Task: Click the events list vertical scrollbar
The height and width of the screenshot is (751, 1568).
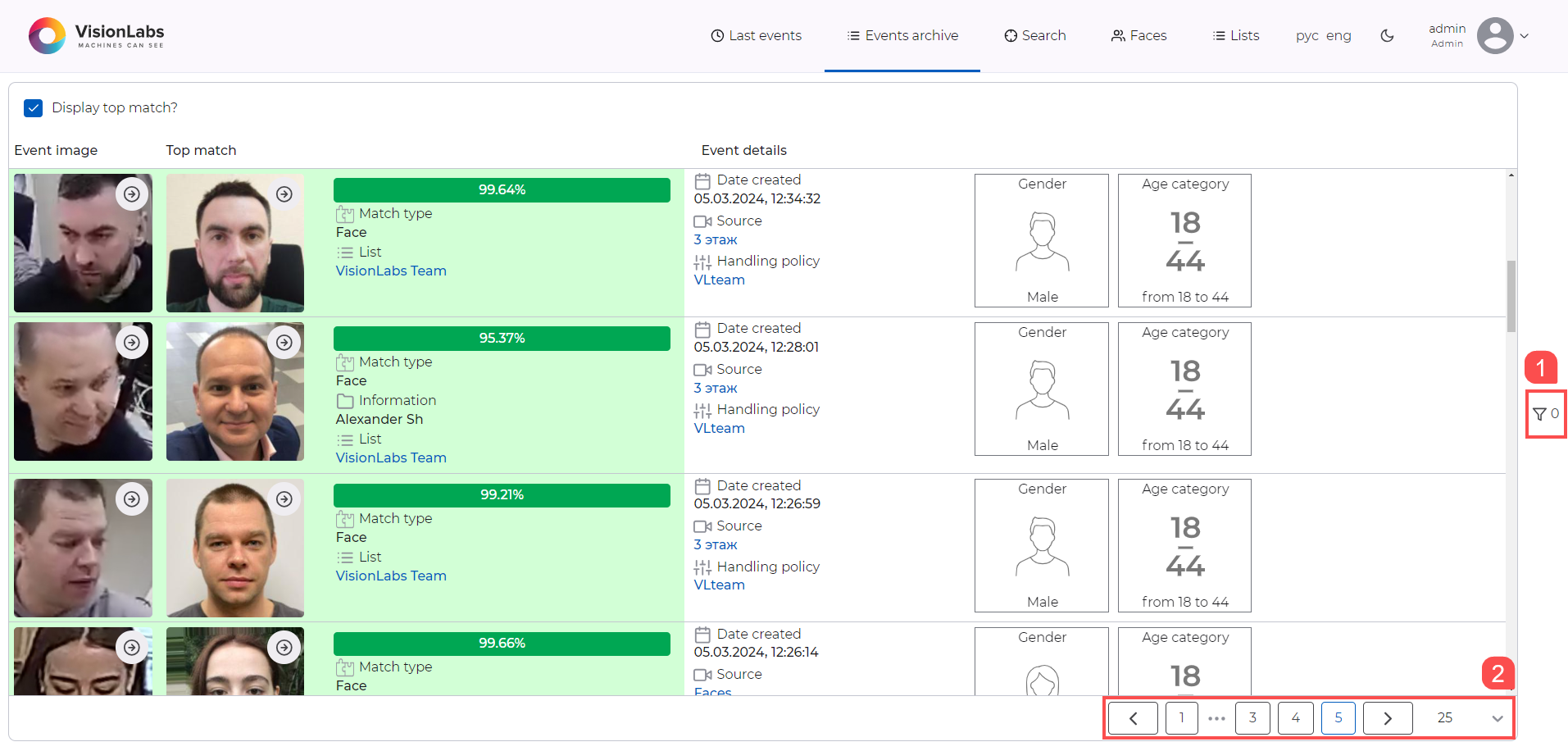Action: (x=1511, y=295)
---+---
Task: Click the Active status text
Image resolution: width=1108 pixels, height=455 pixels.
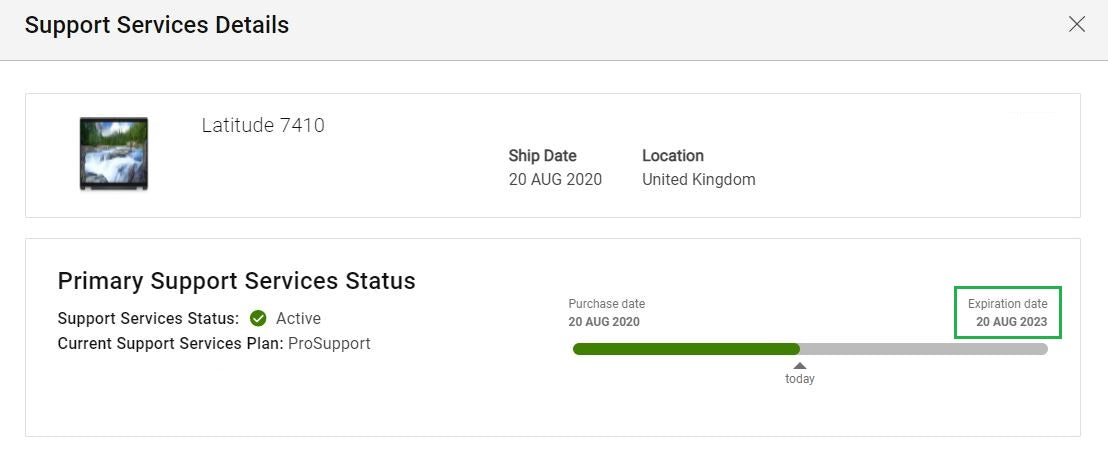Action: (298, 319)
---+---
• _WHAT YOU SHOULD DO_: Look at the records above. Copy every line where the string "Task" occurs.

• _ANSWER BOX_:
Task: Click the events list vertical scrollbar
Task: Click the Active status text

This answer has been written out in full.